## Passage provided
___
Superfatting Soap – An Explanation
Soapmaking is a science at heart. When you add color and fragrance, it turns into an art. Each oil has its own saponification value, or the amount of lye it takes to turn 1 gram of oil into 1 gram of soap.
When we make cold process soap, it’s a mathematical formula that looks like this: (oil amount) x (SAP value) = lye amount needed. Find a list of SAP values in this post Beginner's Guide to Common Soapmaking Oils. An example is (10 oz. Olive Oil ) x (.134) = 1.34 oz. lye. So, it takes 1.34 ounces of lye to turn 10 ounces of olive oil into soap.
Using the exact amount of lye you need to make the exact amount of soap with nothing leftover is a 0% superfat or lye discount. Many makers like to have some leftover oils in their recipe that aren’t bound to lye, which can be anywhere from a 1-20% superfat.
There are a few ways to calculate superfat. The easiest method is to plug your recipe into the Lye Calculator. All you have to do is select the percentage you want and it will calculate for you.
___
## Supplied entries
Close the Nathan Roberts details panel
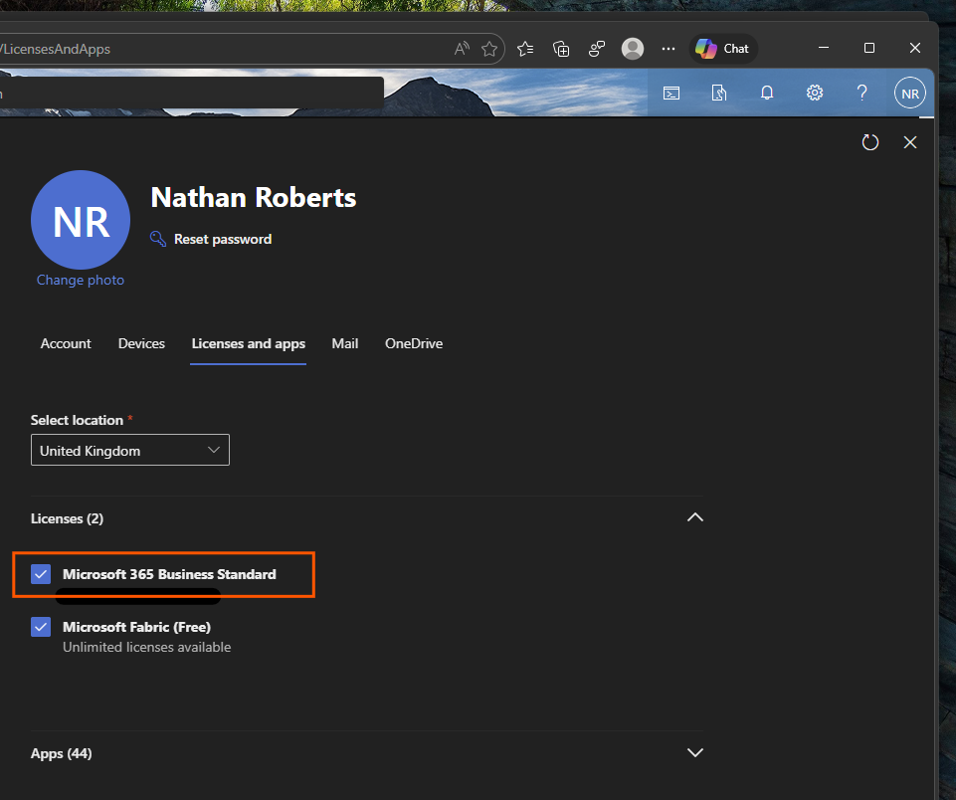Viewport: 956px width, 800px height. pyautogui.click(x=909, y=142)
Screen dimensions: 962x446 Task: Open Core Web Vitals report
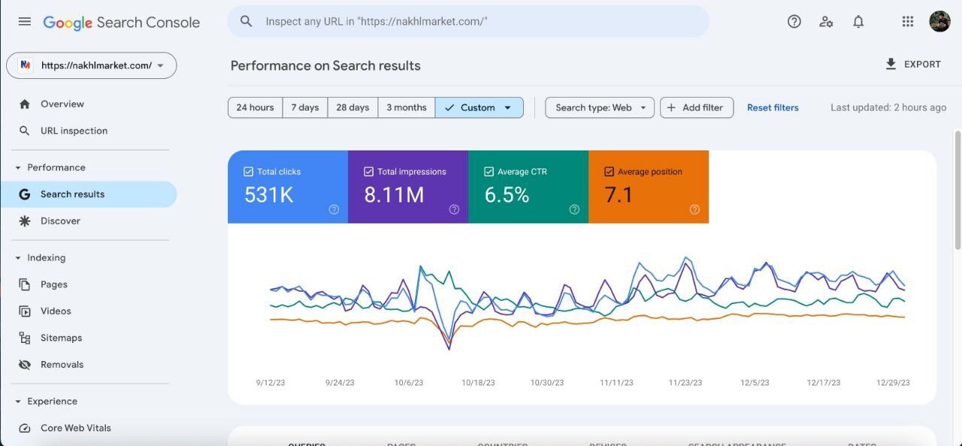[75, 428]
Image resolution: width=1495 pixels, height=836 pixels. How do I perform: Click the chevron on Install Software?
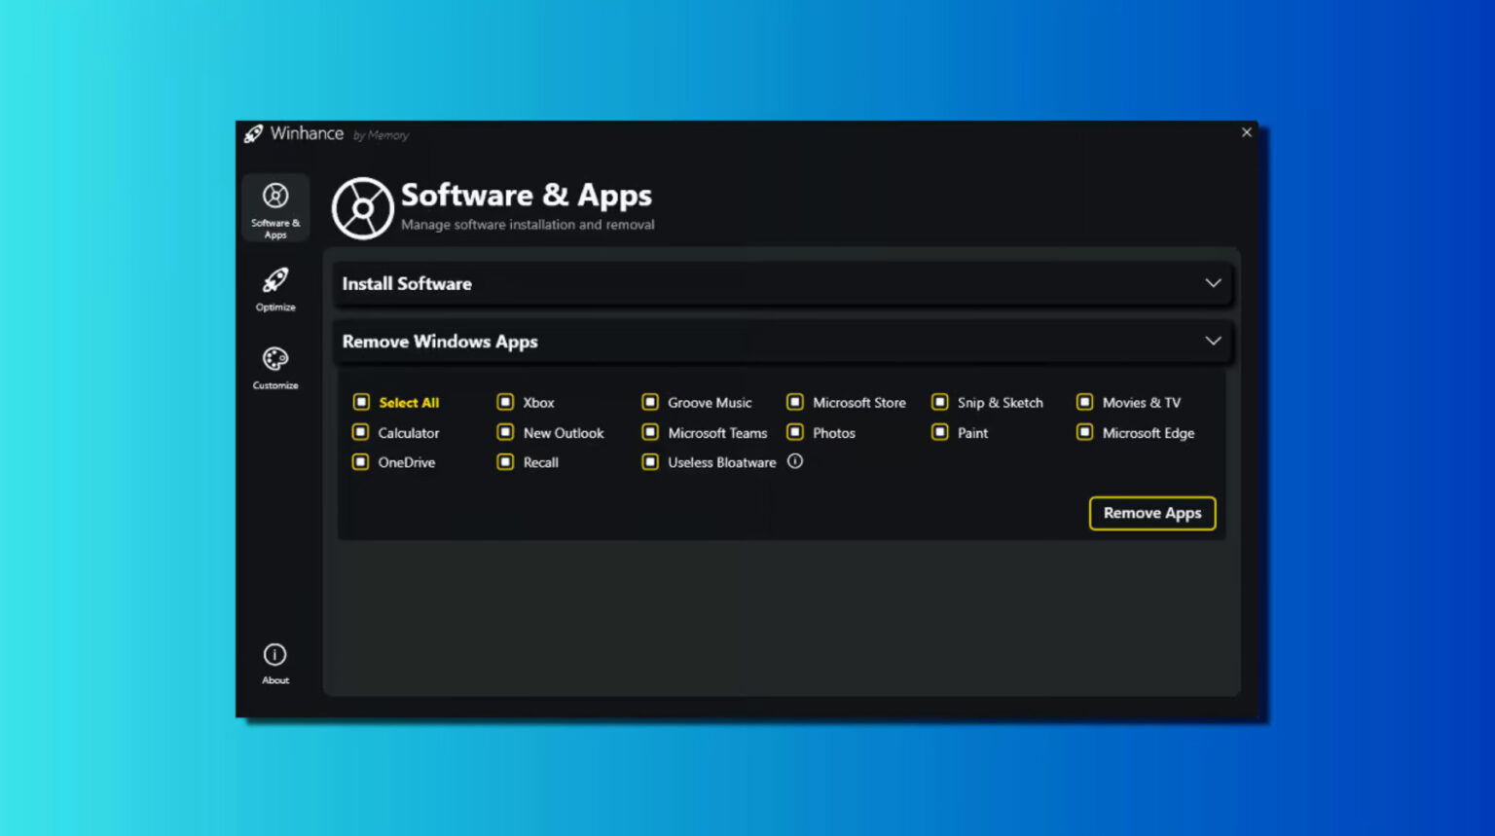click(x=1213, y=283)
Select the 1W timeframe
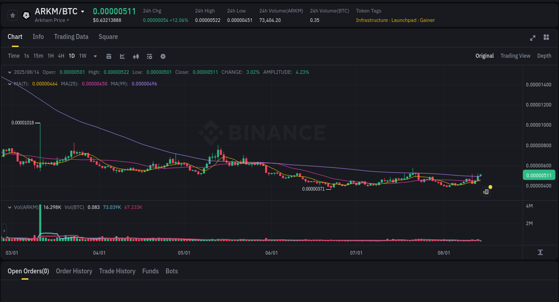The height and width of the screenshot is (302, 559). pos(82,56)
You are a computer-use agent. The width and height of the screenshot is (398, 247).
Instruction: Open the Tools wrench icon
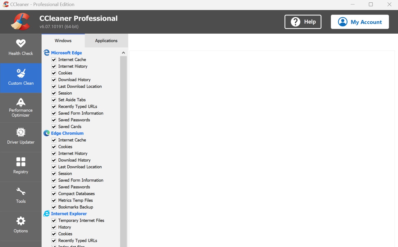pyautogui.click(x=21, y=191)
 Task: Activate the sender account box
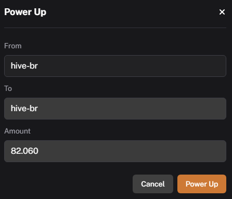pos(115,66)
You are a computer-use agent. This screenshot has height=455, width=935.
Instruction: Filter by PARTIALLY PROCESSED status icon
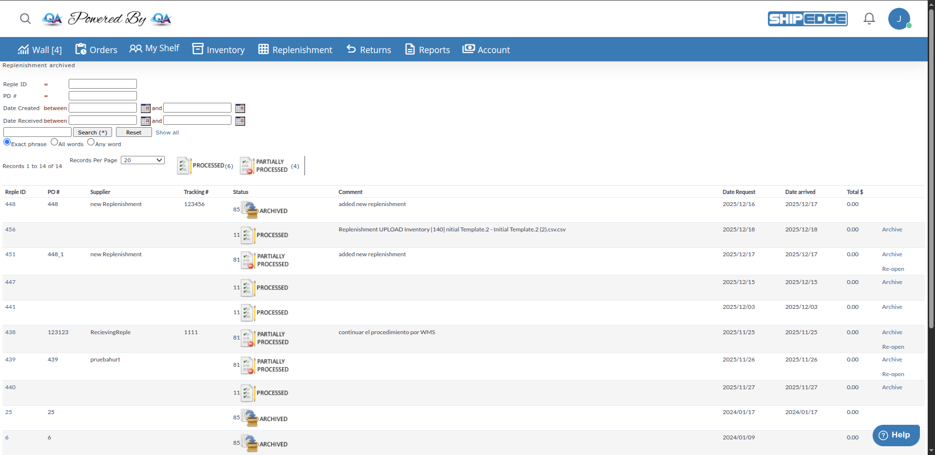click(x=247, y=166)
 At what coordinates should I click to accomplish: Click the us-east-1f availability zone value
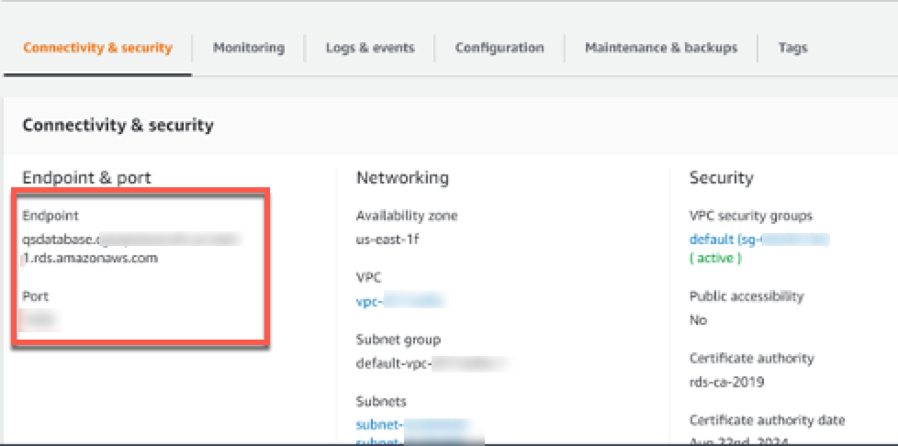[x=388, y=240]
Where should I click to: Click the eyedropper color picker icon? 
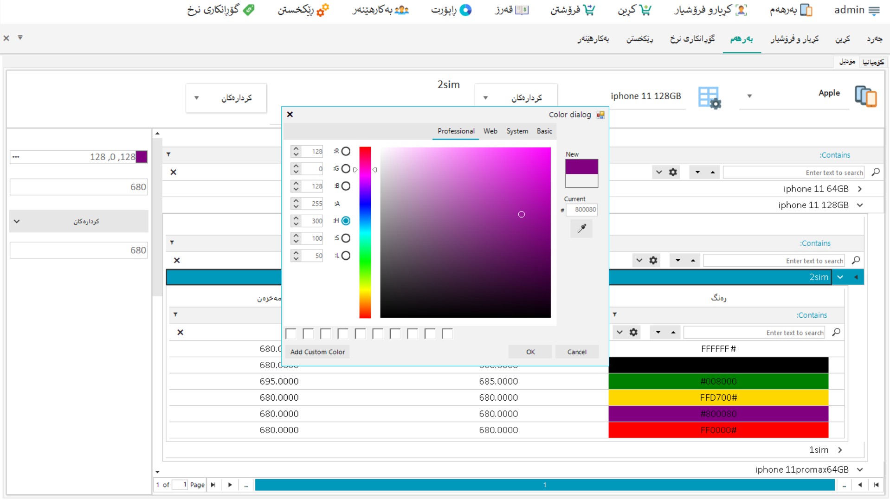coord(581,228)
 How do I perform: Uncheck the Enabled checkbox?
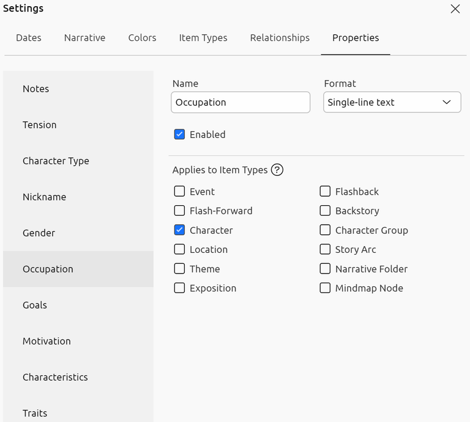click(179, 134)
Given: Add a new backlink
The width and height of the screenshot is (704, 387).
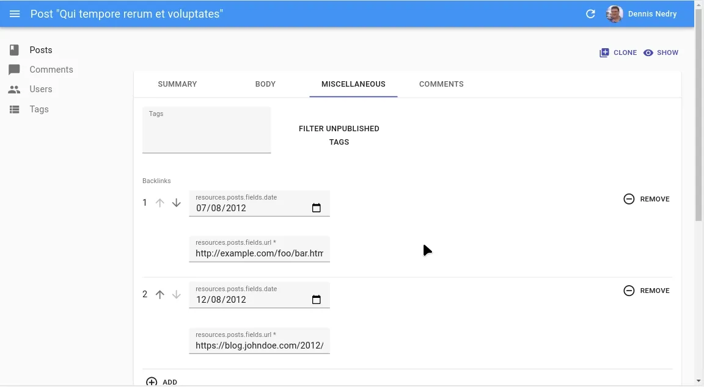Looking at the screenshot, I should (162, 382).
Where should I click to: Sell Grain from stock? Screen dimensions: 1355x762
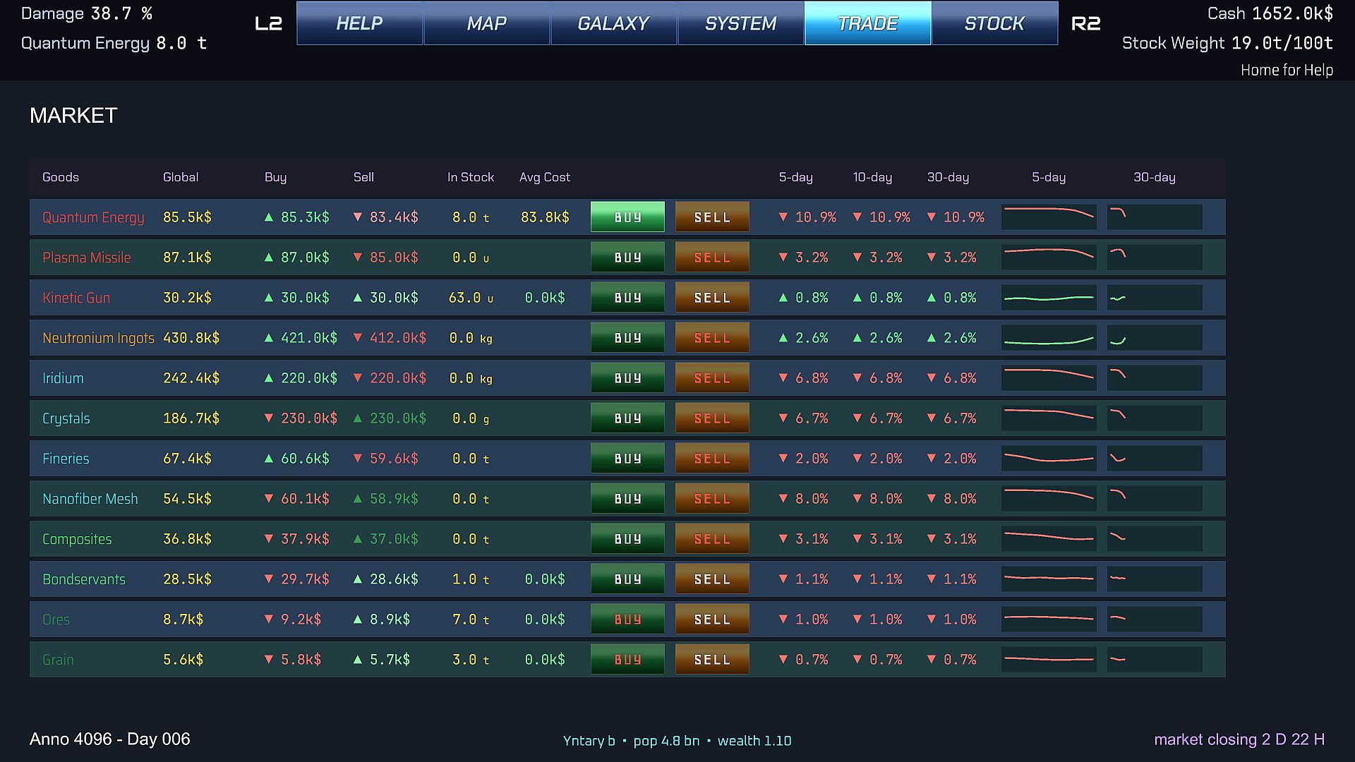coord(712,659)
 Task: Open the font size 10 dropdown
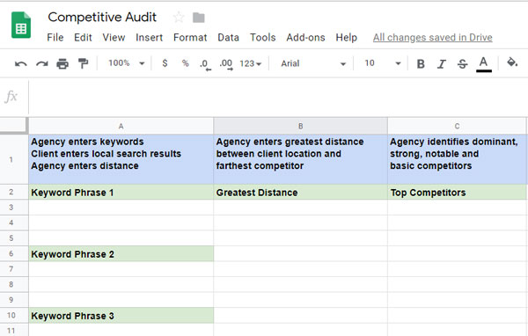click(x=383, y=63)
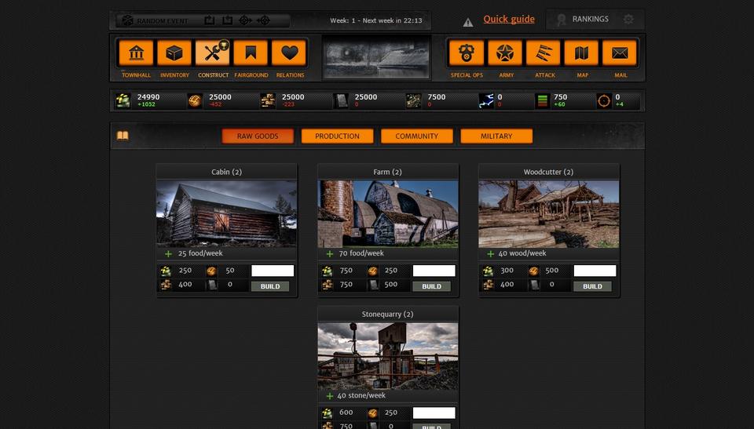Open the Mail envelope icon
Image resolution: width=754 pixels, height=429 pixels.
click(x=620, y=53)
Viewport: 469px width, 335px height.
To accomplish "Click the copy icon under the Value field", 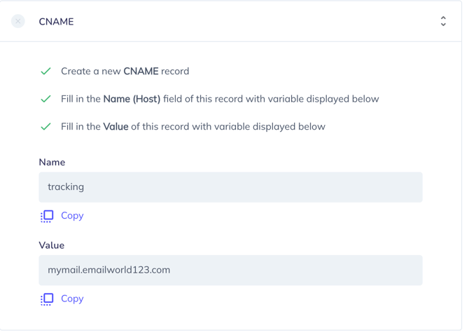I will click(47, 299).
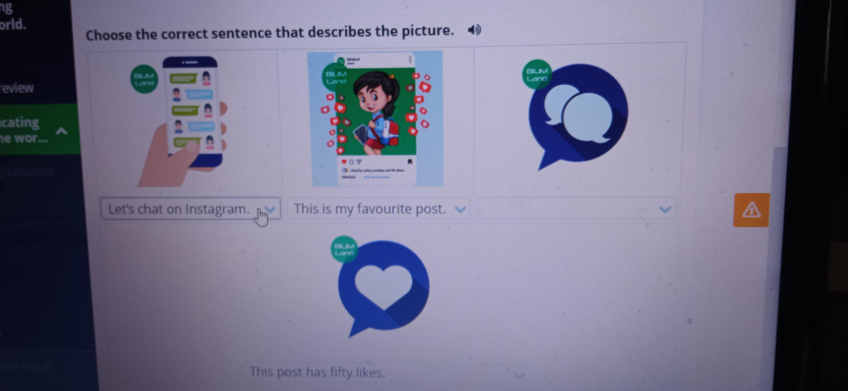Image resolution: width=848 pixels, height=391 pixels.
Task: Open the empty third sentence dropdown
Action: (576, 209)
___
## What you need to do
In the superfatting explanation, list each number that appears in the olive oil example equation and what it stands for.

## The answer
- 10 oz.: the amount of olive oil
- .134: the SAP value of olive oil
- 1.34 oz.: the amount of lye needed